This Wharton 2012 MBA Application tip post is one of a series of posts providing MBA application and essay advice for applicants to top MBA programs around the world. Check out the entire 2012 MBA Application Tips series for more valuable MBA essay advice.
The Admissions Committee is interested in getting to know you on both a professional and personal level. We encourage you to be introspective, candid, and succinct. Most importantly, we suggest you be yourself.
What are your professional objectives?
This is a direct question that requires little explanation. What are your professional post-MBA goals? 300 words should allow you enough space to discuss short- and long-term goals. Please define your goals in terms of the function you want to perform and the industry you would like to work in. If geographic location is important, you can include that to, but recognize that your professional objective is NOT what you want to study.
You could take a day-in-the-life approach to this question, but you don’t have to do so.
Respond to 2 of the Following 3 Questions:
Which two questions should you choose? Easy. Choose the ones, that when added to the other elements of your application and each other, add valuable insight into you.

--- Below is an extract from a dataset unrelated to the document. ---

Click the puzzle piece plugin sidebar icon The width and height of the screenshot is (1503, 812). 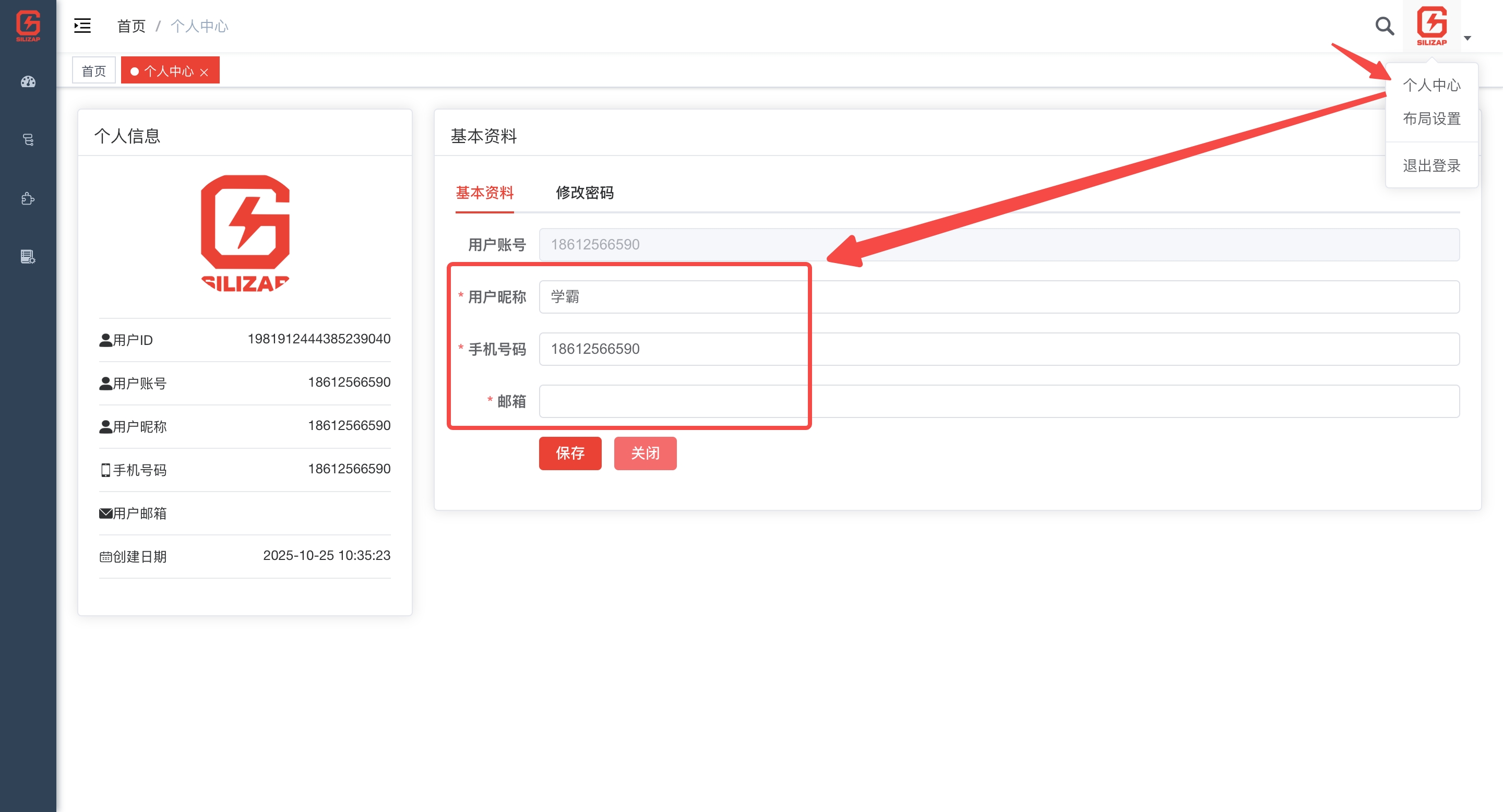[x=28, y=199]

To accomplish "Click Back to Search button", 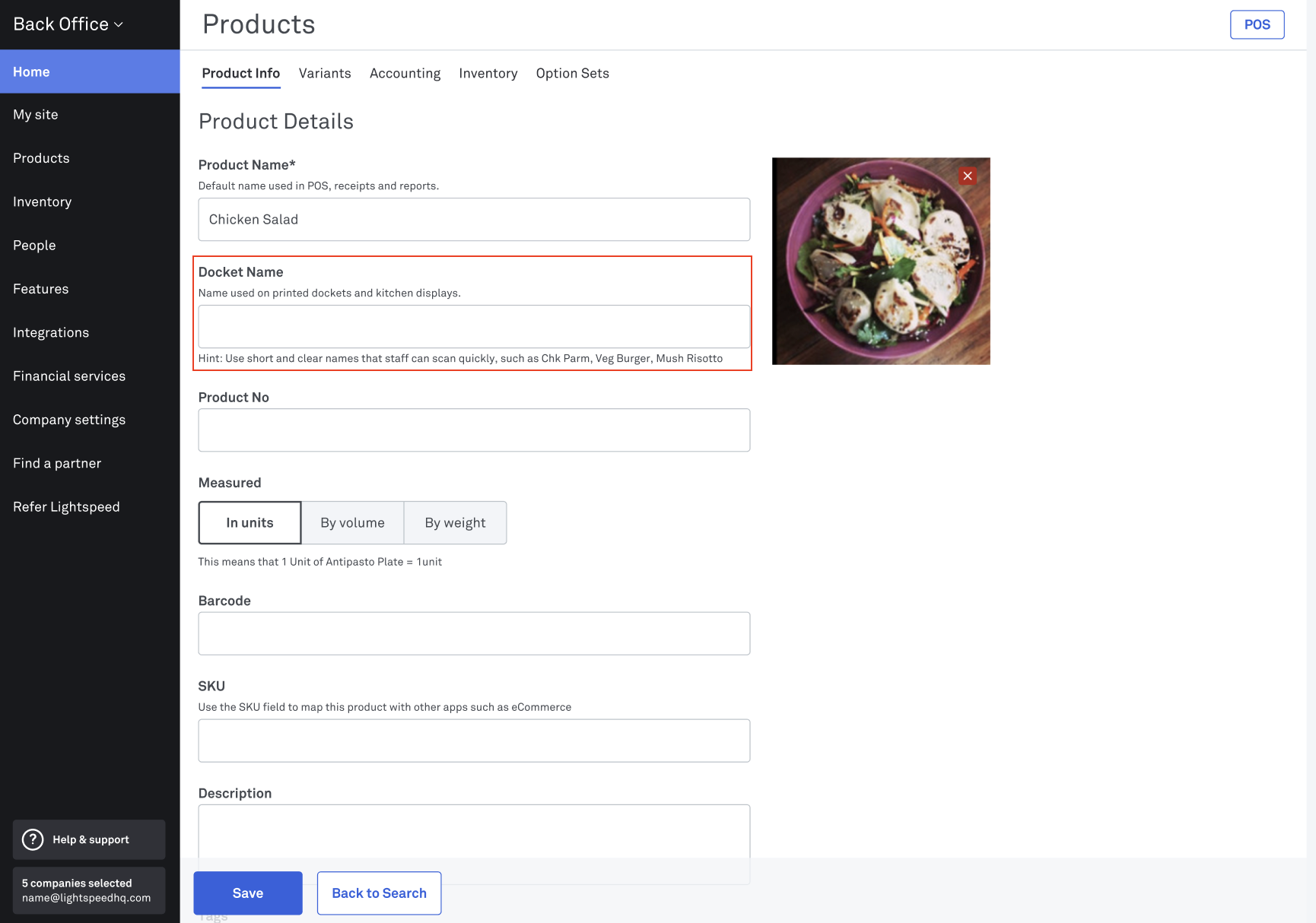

Minimize overlap.
Essay 1: Reflect on a time when you turned down an opportunity. What was the thought process behind your decision? Would you make the same decision today?
This question asks about the past. It asks about “a time when…” No fuzzy plans or hypothetical “what-if’s” will do. The “time” must have really happened.

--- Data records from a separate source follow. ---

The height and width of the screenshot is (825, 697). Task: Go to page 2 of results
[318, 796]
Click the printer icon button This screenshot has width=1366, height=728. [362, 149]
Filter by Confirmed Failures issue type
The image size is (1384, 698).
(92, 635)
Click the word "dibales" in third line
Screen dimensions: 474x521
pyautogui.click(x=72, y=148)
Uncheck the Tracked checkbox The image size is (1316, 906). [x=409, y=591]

I think this question is seeking to know your attitude towards opportunity and risk, because the two are almost always connected. First choose a time when you said “no” to an opportunity. Consider opening with the offer, proceed to weighing the pros and cons, the moment when you actually turned it down, or perhaps the feeling of relief when you finally had made your decision. Discuss why you declined the opportunity and how you feel about the decision today. With 20-20 hindsight, would you make the same choice? Again, why?

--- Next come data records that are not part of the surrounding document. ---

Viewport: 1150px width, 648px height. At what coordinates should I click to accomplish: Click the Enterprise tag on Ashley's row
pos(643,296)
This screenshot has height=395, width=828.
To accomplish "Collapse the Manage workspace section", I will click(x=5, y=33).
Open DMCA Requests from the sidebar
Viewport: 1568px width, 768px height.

2. Discuss a time when you faced a challenging interpersonal experience. How did you navigate the situation and what did you learn from it?
This question asks about a challenging experience in which other people are involved. Wharton doesn’t want to know about a challenge you faced solving a technical problem or doing bench research. It wants to hear about your ability to navigate interpersonal relations. That ability is critical in Wharton’s learning teams, and it is a critical to your ability to advance as a leader in the business world.
You can start your essay with the moment of tension or the moment of relief, when you knew you had successfully handled the situation. Then give the background. How did you overcome the hurdle? What did you learn?
3. “Innovation is central to our culture at Wharton. It is a mentality that must encompass every aspect of the School – whether faculty research, teaching or alumni outreach.” – Thomas S. Robertson, Dean, The Wharton School
Keeping this component of our culture in mind, discuss a time when you have been innovative in your personal or professional life.
New question. The dean last year announced an increased focus on innovation at Wharton, and this question reflects that increased focus. Like options 1 & 2, this is a behavioral question. It asks when have you innovated. It does not want your theory of innovation. It doesn’t ask for someone else’s example. It ask for one time when you created something, solved a problem in a new way, or initiated a distinctive program, project or event. There are many ways to innovate. Show one time when you have done so, preferably while also revealing leadership and impact.
Reapplicant Question: All reapplicants to Wharton are required to complete the Optional Essay. Please use this space to explain how you have reflected on the previous decision on your application and to discuss any updates to your candidacy (e.g., changes in your professional life, additional coursework, extracurricular/volunteer engagements). You may also use this section to address any extenuating circumstances. (250 words)
The key part of this question is the update part. Don’t ignore reflection on your previous decision, but focus on the new and improved you. For more suggestions for your reapplication, please see MBA Reapplication 101.
Optional Section for All Applicants: If you feel there are extenuating circumstances of which the Committee should be aware, please explain them here (e.g., unexplained gaps in work experience, choice of recommenders, or questionable academic performance, significant weaknesses in your application).
Why isn’t your current boss writing your recommendation? Why is there a eight-month gap between your first and second job? Why did your grades dip during the last semester of your junior year? What are your responsibilities while working for a family business after having left a prestigious consulting firm, and why did you decide to go into the family business? Your optional essay can respond to any of those questions (but not all).